*Exercise instructions*: List every date, given as a month and year or as a year alone, that appears in the passage about Mexico City's barter market.

*** Opening Given passage ***

Hence, the significance our national method of municipal waste disposal to the hunger Nigerians are currently experiencing will become clear within the next few paragraphs.
In December 2011, Mexico City shut down its infamous land fill, the very large Bordo Poniente landfill site, which was receiving 12,600 tonnes of waste per day.
So since shutting down the landfill did not keep the city from churning out trash, the local government had to launch several measures to reduce the waste created by the inhabitants of the city.
That birthed the Mercado de Trueque, Mexico’s barter market. In March 2012, a new barter market in Mexico City that is meant to help residents trade their trash for food in an effort to reduce the mountain of waste produced by the mega city was inaugurated. It also became an instant hit with residents of the city.
Imagine that you get food to feed your family for turning in trash! Every resident of the mega city became a waste collector because trash had been transmogrified to food. They didn’t see the heaps of trash as disgusting anymore; they saw them as meal tickets and they were! For residents who brought along recyclable wastes exchanged them for vouchers (“puntos verdes”, or green points) that could be used at nearby farmers markets to purchase food.
According to reports by the city’s media in 2012, more than 3,000 families brought almost 11 tonnes of recyclable waste on the market’s opening day.

*** Closing Given passage ***
*** Opening Entries supplied ***

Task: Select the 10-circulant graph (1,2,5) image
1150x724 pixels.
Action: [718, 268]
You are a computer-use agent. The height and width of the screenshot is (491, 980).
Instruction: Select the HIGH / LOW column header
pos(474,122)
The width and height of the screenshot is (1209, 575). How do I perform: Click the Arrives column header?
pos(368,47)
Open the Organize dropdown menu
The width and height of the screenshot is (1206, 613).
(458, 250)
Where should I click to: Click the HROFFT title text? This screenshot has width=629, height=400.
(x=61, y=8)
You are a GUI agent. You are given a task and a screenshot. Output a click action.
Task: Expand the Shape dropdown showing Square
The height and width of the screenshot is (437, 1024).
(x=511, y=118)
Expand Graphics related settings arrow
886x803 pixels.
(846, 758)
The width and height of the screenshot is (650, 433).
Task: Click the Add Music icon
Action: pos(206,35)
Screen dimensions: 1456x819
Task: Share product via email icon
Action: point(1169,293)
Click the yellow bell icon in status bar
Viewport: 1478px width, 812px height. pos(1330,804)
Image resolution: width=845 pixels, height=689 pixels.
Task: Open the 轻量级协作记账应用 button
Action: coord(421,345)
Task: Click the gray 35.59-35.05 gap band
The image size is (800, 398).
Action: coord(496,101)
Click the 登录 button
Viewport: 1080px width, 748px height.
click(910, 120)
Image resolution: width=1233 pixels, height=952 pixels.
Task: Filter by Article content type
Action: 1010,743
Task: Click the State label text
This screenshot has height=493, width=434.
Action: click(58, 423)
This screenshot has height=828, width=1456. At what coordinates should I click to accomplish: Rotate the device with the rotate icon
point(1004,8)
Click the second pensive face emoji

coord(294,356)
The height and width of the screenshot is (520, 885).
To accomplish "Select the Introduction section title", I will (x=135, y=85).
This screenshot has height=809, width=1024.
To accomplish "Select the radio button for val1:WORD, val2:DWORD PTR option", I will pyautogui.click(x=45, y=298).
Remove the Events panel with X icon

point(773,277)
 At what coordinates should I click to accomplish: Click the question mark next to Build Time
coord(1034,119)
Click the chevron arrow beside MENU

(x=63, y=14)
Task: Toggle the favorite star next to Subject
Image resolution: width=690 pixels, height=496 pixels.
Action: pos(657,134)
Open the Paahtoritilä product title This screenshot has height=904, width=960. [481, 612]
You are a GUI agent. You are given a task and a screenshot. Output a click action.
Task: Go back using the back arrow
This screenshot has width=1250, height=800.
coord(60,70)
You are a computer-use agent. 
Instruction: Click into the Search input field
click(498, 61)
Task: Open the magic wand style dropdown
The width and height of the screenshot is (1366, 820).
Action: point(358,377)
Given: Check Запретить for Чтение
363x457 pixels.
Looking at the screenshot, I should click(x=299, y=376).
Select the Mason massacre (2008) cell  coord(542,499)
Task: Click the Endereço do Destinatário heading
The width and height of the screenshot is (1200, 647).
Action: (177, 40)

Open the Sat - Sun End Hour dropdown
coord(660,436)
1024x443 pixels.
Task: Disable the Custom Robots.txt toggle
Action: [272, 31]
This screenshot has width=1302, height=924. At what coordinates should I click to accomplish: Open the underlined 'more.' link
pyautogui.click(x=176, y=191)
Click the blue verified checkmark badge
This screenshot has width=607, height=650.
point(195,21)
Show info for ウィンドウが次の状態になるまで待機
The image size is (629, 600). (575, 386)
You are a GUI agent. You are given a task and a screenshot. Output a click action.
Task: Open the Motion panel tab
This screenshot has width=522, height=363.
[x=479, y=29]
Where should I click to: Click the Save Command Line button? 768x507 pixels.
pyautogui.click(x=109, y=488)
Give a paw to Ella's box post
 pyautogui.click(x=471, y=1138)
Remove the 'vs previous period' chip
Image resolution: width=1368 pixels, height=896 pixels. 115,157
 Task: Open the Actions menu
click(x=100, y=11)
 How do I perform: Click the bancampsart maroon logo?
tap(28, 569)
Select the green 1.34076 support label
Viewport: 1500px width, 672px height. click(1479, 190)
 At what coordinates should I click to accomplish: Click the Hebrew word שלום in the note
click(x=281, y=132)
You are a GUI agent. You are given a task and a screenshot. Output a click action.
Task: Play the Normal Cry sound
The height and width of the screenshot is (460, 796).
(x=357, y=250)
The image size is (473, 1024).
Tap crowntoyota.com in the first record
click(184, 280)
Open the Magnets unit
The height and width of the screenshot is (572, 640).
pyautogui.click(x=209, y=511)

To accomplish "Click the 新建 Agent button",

*** Closing Entries supplied ***

*Answer section*:
December 2011
March 2012
2012